* OBJETIVO PLANTEADO A: Según el fragmento, ¿qué había en el dintel de la puerta del taller?

* FRAGMENTO:
◆ ◆ ◆

Presentación 5 mujeres

Me vino a la mente la tarde de un jueves de abril del 2010, cuando yo llegaba por primera vez al taller de Borges y Paraguay, en el barrio de Palermo. Y me paraba en la puerta. Y me llamaba la atención una extraña estrellita roja en su dintel. Y tocaba el timbre. Y esperaba a que me abrieran, pensando en las palabras de mi amiga Sofía:

—Andá de una vez. No des más vueltas. Hace años que tenés postergada tu vocación de escritor. Está muy bien eso de ser ingeniero. Pero… ¿dónde quedó el ser humano? La vida no son solo números.

Por eso fui. Para reencontrarme con mi ser humano. El barrio de Palermo fue el de mi infancia. Pero después crecí y nunca más había regresado.

Aquel timbre, debajo del dintel con la estrellita, no sé si lo toqué yo. O el niño que fui y que ahora volvía.

◆ ◆ ◆

* DATOS PROPORCIONADOS:
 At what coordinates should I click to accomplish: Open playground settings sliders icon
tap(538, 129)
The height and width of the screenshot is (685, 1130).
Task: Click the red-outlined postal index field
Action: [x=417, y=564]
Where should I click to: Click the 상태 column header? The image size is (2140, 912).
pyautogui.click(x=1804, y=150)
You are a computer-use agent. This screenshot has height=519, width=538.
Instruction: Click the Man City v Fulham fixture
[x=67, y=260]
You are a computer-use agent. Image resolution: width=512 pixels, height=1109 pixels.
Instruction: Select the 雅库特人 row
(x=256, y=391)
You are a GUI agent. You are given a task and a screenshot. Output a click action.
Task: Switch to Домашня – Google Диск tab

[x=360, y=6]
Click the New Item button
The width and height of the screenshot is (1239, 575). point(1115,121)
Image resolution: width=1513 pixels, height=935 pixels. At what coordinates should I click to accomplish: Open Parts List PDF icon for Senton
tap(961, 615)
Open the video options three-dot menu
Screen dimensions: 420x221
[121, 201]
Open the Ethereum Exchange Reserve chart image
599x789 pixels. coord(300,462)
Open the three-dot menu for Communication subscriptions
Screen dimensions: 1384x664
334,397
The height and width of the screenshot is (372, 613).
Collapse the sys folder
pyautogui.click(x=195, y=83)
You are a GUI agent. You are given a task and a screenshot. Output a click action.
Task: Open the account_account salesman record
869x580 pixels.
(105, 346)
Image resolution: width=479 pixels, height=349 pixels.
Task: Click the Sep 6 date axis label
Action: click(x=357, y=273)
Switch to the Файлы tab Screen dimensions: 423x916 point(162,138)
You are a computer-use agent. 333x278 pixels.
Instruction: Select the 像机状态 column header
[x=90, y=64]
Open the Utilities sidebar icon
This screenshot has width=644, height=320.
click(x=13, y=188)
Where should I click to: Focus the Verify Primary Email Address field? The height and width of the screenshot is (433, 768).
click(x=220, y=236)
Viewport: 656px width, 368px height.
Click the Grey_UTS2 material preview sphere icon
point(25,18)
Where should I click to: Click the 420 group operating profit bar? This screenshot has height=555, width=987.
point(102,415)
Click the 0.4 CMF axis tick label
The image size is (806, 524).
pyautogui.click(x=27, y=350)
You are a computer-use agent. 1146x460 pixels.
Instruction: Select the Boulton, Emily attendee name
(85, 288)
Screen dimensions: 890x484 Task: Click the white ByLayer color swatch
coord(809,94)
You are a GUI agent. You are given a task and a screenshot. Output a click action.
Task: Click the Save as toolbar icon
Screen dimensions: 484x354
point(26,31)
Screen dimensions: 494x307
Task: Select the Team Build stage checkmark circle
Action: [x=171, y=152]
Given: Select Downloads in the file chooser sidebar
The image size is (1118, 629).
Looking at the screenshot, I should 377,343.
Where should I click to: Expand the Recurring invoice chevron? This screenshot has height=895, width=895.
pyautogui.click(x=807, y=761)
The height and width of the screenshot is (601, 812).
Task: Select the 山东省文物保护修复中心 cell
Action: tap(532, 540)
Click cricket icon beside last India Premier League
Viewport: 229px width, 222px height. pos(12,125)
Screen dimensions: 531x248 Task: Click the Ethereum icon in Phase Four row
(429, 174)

◆ ◆ ◆

* OBJETIVO PLANTEADO B: Transcribe sin cambios el tramo de las entradas que va desde su primera línea hasta la que contiene "[x=67, y=260]", ambas incluidas.

* SALIDA CORRECTA A: Una extraña estrellita roja.

* SALIDA CORRECTA B:
 At what coordinates should I click to accomplish: Open playground settings sliders icon
tap(538, 129)
The height and width of the screenshot is (685, 1130).
Task: Click the red-outlined postal index field
Action: [x=417, y=564]
Where should I click to: Click the 상태 column header? The image size is (2140, 912).
pyautogui.click(x=1804, y=150)
You are a computer-use agent. This screenshot has height=519, width=538.
Instruction: Click the Man City v Fulham fixture
[x=67, y=260]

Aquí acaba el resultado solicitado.